Although conventional 2D echocardiogram is diffused into the clinical practice, three-dimensional echocardiogram [3] allows the medical professionals to examine the anatomy of patients and permits virtual run-through of the complicated surgical procedures [4,5]. In the case of the mitral valve, 3D echocardiogram reconstruction provides the ability to visualize the complete dimensionality of the prolapsed mitral valve from multiple views (Parasternal Short Axis (PSAX), Apical 4-Chamber (A4C), and Apical 2-Chamber (A2C) [6]. However, there are some common issues concerning 3D reconstruction including missing gaps and interpolation errors. To overcome these drawbacks, a new method is proposed to reconstruct a 3D volume, which provides the best visualization for the simulation of virtual surgery [7].

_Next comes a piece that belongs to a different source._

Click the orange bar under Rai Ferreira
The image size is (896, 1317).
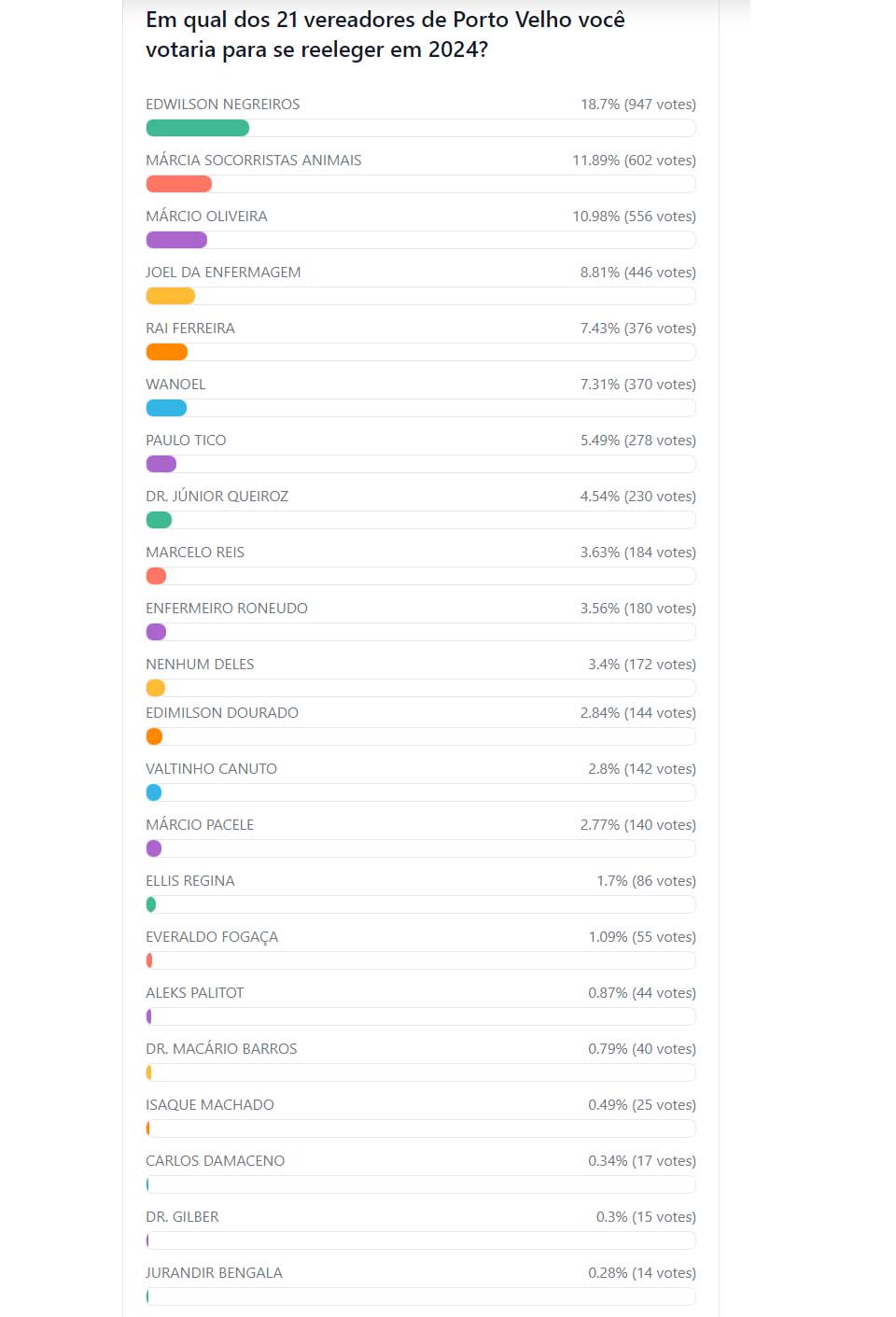tap(167, 352)
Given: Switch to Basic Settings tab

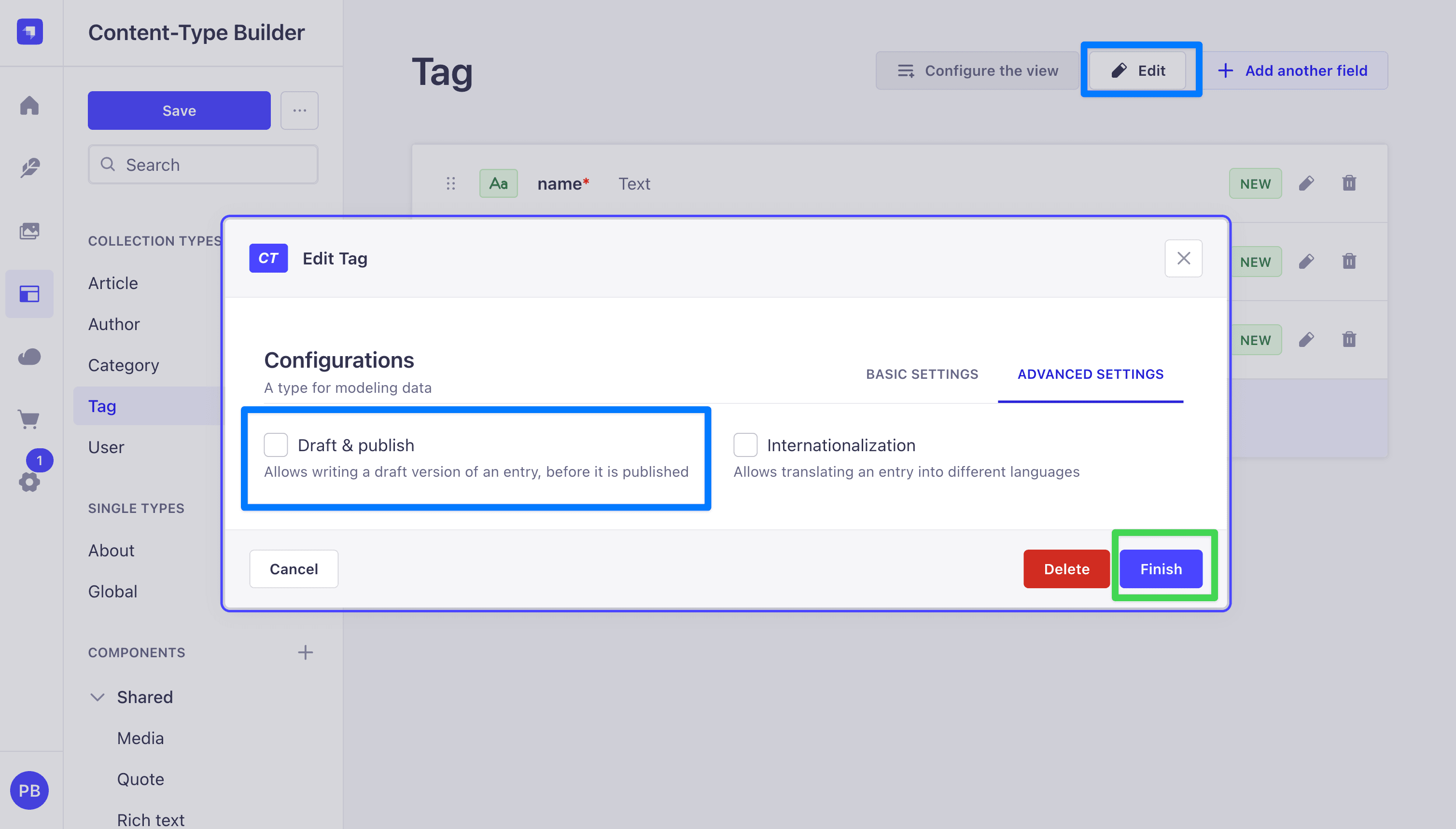Looking at the screenshot, I should (922, 374).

The main objective of the proposed approach is to generate the three-dimensional volume and reconstruct the missing areas using the structural and texture information of the volume. The contributions of the proposed work are summarized as follows:

a)   The first stage constitutes the creation of multiplanar volumetric imaging using three cardiac views (Parasternal Short Axis (PSAX), apical 4-Chamber (A4C), and apical 2-Chamber (A2C) respectively.

b)   In the second stage, the 3D approximate nearest neighbor would be applied to shorten the search for the nearest neighborhood voxels of missing regions. To obtain the most similar voxels, a novel Flip Oriented 3D Volume Reconstruction (FD-3DVR) method is proposed which extracts the textural information along the top, bottom, left, and right positions around the missing voxel.

c)   In the third stage, volume and texture directional pyramids are generated to reconstruct the missing regions of the echocardiogram iteratively.

d)   Finally, the proposed FD-3DVR method is analyzed using four different quality metrics namely, peak signal-to-noise ratio (PSNR), feature similarity index (FSIM), structural content (SC), and average difference (AD).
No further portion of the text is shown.